Norton says President bullied him into handshake

FLASHBACK – President Irfaan Ali (right) and Leader of the Opposition Aubrey Norton during their encounter at the British High Commission’s reception.
FLASHBACK – President Irfaan Ali (right) and Leader of the Opposition Aubrey Norton during their encounter at the British High Commission’s reception.

Leader of the Opposition Aubrey Norton said that President Irfaan Ali appeared “out of the blue” and bullied him into a handshake at the British High Commission’s birthday reception for Queen Elizabeth last Thursday.

Norton added that he deliberately refused to shake the President’s hand as a form of protest over the government’s management of the country.

President Ali and Norton were at the residence of the British High Commissioner to Guyana Jane Miller when the encounter occurred. Urging Norton, who initially snubbed the request for a handshake to put aside their differences, Ali said that as mature adults there should be no place for “pettiness”.

“He did not want to shake my hand but I have no place for pettiness. This is a social forum… so I told him ‘Shake my hand. We are mature people,” Ali had told Stabroek News afterwards.

Ali made the rounds and interacted with persons and also took photos at the function. Norton was selective in his choice of interactions, while other members of the opposition, including APNU+AFC members Khemraj Ramjattan, David Patterson and Roysdale Forde shook hands and chatted with Ali along with government ministers and parliamentarians.

Yesterday, at a press conference, Norton was asked about the encounter and he said that he was chatting with someone when the President appeared in his space.

“…the President turned up with a set of cameras … I wasn’t even looking in his direction. He turned to me and apparently had his hand outstretched and he turned to me and asked me if I don’t want to shake his hand and I said no. He then proceeded to, what I consider to be bullyism and we ended up shaking hands, but I want to make it clear that first of all, I cannot treat this as business as usual,” Norton told reporters.

Norton explained that he initially refused to shake the President’s hand because of the acts of discrimination by the government. He argued that the government continues to sack persons it perceives to be aligned with the APNU+AFC as well as discriminate against citizens when distributing aid.

“I am not going to allow the President to use a handshake for propaganda purposes. If I am shaking the President’s hands it is assumed that there is some amount of cordiality and that the people of Guyana are been served in a nonpartisan way.

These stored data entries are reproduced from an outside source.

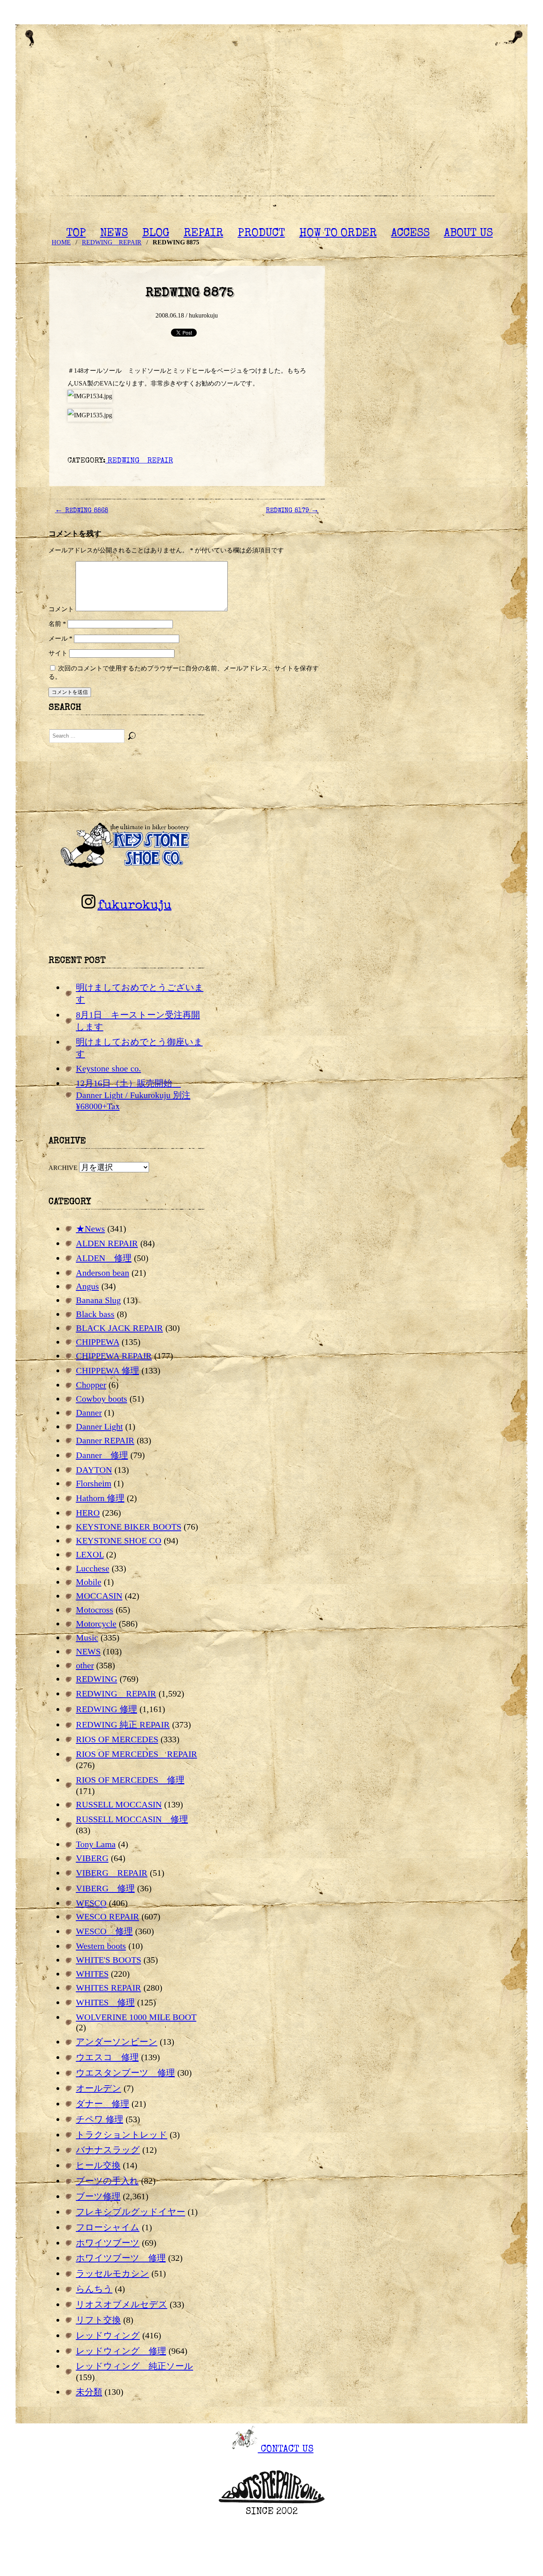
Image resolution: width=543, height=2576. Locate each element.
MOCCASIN (99, 1596)
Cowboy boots (101, 1399)
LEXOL (90, 1554)
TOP (76, 233)
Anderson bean (102, 1273)
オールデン (98, 2088)
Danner (89, 1413)
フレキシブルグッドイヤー (130, 2212)
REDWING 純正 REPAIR (123, 1725)
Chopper (91, 1385)
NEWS (114, 233)
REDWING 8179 (292, 511)
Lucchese (92, 1568)
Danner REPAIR (105, 1440)
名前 (57, 623)
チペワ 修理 (99, 2119)
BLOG (155, 233)
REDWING (96, 1679)
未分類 (89, 2392)
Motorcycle (96, 1624)
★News (90, 1229)
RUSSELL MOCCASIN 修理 (132, 1819)
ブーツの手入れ (107, 2181)
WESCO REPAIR (107, 1916)
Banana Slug (98, 1300)
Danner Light (99, 1426)
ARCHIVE (63, 1167)
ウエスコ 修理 (107, 2057)
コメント (61, 609)
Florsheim (93, 1483)
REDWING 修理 (106, 1709)
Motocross (94, 1610)
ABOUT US (468, 233)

And so for me, it wasn’t a question of just a handshake. It was an attempt by the People’s Progressive Party president to get a handshake and to show it all around the globe as if everything is fine in Guyana between the government and the opposition and between the political parties. I signal clearly that it cannot be business as usual,” he said.

Norton added “You cannot do the things you are doing to the people of Guyana and expect me to operate as if all is well. It isn’t well. We have a government that is disrespectful…I am not prepared to be used to appear that all is well when all of us know that isn’t well…the cost of living is going up and no proper measures are taken to deal with it, it cannot be business as usual, and my refusal to shake the hands of the President might not be conventional, but it is relevant to illustrate the reality of what the Guyanese people are facing.”

This is the second awkward encounter Norton has had, since taking up the Leader of the Opposition post, with the Ali government. In May at a Europe Day reception which was hosted by the European Union at Georgetown Club, Camp Street, Vice President, Bharrat Jagdeo and Norton were engaged in a heated discussion over the 2020 General and Regional elections, the controversial Statements of Poll and corruption.